(Raw data begins)

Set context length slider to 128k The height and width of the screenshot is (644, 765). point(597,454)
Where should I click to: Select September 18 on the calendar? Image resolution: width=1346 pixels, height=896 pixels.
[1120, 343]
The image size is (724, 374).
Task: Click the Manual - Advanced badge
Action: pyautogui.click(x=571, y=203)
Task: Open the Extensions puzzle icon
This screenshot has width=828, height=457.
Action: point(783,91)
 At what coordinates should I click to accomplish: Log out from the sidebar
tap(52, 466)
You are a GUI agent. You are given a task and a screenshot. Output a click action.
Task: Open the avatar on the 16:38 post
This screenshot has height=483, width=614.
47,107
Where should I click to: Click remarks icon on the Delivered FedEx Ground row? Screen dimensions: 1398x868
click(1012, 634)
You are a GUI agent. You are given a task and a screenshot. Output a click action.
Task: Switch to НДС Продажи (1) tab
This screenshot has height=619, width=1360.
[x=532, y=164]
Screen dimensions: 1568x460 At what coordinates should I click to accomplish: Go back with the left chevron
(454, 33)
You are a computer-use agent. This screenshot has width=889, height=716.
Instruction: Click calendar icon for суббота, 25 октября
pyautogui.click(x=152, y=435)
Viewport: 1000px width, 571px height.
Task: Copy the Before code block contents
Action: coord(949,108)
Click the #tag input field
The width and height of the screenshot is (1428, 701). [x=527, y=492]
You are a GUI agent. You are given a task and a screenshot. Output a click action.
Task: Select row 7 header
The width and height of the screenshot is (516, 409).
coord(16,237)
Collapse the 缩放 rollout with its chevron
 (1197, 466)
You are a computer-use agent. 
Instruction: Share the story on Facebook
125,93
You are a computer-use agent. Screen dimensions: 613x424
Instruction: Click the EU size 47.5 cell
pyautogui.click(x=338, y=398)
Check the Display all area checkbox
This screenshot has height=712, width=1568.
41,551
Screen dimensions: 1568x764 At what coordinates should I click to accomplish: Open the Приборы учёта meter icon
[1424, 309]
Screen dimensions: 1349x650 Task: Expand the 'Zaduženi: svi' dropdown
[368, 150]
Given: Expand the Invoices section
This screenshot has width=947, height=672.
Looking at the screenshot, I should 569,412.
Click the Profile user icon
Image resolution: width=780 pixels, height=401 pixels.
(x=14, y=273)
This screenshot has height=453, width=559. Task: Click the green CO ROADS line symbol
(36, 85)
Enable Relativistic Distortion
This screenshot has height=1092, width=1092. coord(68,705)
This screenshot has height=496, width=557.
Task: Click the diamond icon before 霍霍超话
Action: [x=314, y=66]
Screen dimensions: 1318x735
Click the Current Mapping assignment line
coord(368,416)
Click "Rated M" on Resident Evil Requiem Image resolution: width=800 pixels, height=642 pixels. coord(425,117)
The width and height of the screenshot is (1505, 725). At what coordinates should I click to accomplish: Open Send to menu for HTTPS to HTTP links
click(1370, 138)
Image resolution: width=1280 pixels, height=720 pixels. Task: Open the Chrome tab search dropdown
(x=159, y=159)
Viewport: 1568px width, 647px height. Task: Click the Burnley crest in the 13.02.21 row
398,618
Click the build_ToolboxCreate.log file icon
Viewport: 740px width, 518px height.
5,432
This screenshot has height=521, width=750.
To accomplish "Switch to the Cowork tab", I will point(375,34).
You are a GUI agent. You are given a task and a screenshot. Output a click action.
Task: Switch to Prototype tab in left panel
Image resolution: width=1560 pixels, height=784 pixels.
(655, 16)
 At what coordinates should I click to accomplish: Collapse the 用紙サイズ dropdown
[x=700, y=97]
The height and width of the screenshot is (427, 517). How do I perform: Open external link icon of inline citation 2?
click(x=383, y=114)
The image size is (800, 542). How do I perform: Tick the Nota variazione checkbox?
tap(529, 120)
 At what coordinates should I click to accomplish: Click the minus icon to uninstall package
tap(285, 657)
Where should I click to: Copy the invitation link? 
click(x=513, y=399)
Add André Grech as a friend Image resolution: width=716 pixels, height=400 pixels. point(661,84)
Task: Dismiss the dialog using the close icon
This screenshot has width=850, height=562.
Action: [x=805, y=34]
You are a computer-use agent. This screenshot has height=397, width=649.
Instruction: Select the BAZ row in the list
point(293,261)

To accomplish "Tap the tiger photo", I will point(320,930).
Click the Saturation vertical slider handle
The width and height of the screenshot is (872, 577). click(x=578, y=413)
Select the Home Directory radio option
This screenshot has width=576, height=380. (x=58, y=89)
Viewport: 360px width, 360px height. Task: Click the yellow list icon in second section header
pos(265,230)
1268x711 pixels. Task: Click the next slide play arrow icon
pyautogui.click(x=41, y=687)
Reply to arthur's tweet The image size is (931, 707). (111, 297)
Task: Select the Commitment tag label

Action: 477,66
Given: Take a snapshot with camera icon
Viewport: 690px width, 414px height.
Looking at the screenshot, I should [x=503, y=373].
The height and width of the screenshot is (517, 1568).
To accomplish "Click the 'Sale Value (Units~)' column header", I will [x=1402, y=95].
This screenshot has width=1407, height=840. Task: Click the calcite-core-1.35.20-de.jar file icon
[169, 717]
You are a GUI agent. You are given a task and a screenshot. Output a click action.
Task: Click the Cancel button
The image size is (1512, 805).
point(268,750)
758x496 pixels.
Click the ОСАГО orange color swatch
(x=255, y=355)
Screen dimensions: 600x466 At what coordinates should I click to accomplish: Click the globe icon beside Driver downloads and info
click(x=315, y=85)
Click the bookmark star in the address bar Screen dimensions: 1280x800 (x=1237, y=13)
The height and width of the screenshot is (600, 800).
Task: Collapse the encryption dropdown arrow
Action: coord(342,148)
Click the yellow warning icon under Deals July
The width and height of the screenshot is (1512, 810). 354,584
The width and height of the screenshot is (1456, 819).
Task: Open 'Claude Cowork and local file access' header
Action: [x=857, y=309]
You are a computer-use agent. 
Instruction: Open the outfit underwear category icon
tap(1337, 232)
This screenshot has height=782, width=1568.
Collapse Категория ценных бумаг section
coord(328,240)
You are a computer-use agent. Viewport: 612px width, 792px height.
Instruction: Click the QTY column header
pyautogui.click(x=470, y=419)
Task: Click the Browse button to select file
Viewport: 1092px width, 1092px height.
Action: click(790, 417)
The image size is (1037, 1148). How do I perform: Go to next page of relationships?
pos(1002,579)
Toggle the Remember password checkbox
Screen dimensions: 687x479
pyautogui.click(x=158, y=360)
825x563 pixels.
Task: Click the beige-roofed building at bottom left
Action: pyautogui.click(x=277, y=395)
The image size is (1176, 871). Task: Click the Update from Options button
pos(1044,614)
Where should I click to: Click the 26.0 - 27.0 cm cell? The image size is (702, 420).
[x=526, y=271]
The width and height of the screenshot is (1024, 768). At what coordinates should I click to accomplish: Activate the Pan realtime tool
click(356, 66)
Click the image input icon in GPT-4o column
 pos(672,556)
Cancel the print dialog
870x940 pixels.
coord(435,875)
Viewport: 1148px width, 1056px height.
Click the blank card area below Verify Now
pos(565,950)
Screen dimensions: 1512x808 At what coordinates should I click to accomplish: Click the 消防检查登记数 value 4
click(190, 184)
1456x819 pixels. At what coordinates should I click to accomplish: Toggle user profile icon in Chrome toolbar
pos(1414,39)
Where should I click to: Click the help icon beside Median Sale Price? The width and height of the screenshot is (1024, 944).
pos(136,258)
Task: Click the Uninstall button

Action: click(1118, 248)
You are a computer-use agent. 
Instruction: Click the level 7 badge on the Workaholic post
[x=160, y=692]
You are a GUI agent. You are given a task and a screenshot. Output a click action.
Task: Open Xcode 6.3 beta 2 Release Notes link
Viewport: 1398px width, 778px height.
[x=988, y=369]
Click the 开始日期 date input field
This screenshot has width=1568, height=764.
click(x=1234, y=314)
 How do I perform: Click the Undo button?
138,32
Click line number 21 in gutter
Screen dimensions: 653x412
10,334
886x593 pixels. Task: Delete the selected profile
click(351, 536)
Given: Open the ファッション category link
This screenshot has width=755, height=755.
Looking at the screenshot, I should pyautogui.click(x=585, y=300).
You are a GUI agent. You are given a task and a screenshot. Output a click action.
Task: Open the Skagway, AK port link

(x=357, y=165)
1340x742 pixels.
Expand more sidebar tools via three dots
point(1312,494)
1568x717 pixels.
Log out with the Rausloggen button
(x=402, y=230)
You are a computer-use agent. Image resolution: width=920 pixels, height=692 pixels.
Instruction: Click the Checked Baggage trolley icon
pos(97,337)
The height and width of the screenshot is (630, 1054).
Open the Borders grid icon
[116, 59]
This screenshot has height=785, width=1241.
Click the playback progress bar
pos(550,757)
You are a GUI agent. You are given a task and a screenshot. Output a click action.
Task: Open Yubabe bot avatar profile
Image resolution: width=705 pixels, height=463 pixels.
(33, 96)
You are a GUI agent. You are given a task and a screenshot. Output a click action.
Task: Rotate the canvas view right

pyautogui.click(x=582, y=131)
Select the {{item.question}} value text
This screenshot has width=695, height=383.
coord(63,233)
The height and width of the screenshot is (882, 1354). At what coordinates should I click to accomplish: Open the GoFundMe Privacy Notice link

(Raw data ends)

§ Task objective
From the records above, extract exactly and only the lines that begin at the line with "The image size is (1037, 1148)." and stop after the line with "Given: Open the ファッション category link".

§ Task output
The image size is (1037, 1148). How do I perform: Go to next page of relationships?
pos(1002,579)
Toggle the Remember password checkbox
Screen dimensions: 687x479
pyautogui.click(x=158, y=360)
825x563 pixels.
Task: Click the beige-roofed building at bottom left
Action: pyautogui.click(x=277, y=395)
The image size is (1176, 871). Task: Click the Update from Options button
pos(1044,614)
Where should I click to: Click the 26.0 - 27.0 cm cell? The image size is (702, 420).
[x=526, y=271]
The width and height of the screenshot is (1024, 768). At what coordinates should I click to accomplish: Activate the Pan realtime tool
click(356, 66)
Click the image input icon in GPT-4o column
 pos(672,556)
Cancel the print dialog
870x940 pixels.
coord(435,875)
Viewport: 1148px width, 1056px height.
Click the blank card area below Verify Now
pos(565,950)
Screen dimensions: 1512x808 At what coordinates should I click to accomplish: Click the 消防检查登记数 value 4
click(190, 184)
1456x819 pixels. At what coordinates should I click to accomplish: Toggle user profile icon in Chrome toolbar
pos(1414,39)
Where should I click to: Click the help icon beside Median Sale Price? The width and height of the screenshot is (1024, 944).
pos(136,258)
Task: Click the Uninstall button

Action: click(1118, 248)
You are a computer-use agent. 
Instruction: Click the level 7 badge on the Workaholic post
[x=160, y=692]
You are a GUI agent. You are given a task and a screenshot. Output a click action.
Task: Open Xcode 6.3 beta 2 Release Notes link
Viewport: 1398px width, 778px height.
[x=988, y=369]
Click the 开始日期 date input field
This screenshot has width=1568, height=764.
click(x=1234, y=314)
 How do I perform: Click the Undo button?
138,32
Click line number 21 in gutter
Screen dimensions: 653x412
10,334
886x593 pixels. Task: Delete the selected profile
click(351, 536)
Given: Open the ファッション category link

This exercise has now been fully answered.